Porque no había conocido más educación sexual que la proveniente de un libro para niños titulado De dónde venimos que la tía Carmen había tenido a bien regalarme al cumplir los ocho años. Un libro en el que espermatozoides animados con cara de pillines corrían en busca de un óvulo rosa, caracterizado como una matrona rechoncha de cara amable y repintada y expresión de expectante felicidad.

Porque no acababa de entender qué se proponía el caracráter cuando empezó a meter la mano por debajo del sujetador marca Belcor, modelo Maldenform, talla 80, color rosa salmón, que me venía grande y hubo que ajustar, mientras bailábamos las lentas.

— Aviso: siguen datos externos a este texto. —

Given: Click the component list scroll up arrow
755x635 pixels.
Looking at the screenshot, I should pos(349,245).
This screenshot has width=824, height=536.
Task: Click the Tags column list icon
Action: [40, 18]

Porque había oído hablar de lo de los besos con lengua, pero jamás había oído hablar de los magreos, ni sospechaba remotamente que los pechos femeninos pudieran ser un punto de atracción erótica.

Porque el comportamiento del caracráter me pareció raro, pero en ningún momento reprobable, y le dejé hacer suponiendo, con razón, que él sabría mejor que yo lo que correspondía hacer cuando se bailaban lentas.

Porque en las películas que yo había visto, y que constituían mi única fuente de información sexual a excepción de los relatos de Verónica, Leticia, Laura y Nines (fuentes no autorizadas y poco fiables), el apasionado beso final de los protagonistas desaparecía en un fundido en negro. Así que yo no tenía ninguna razón para creer que después del beso apasionado el chico no juguetease con los pezones de la chica.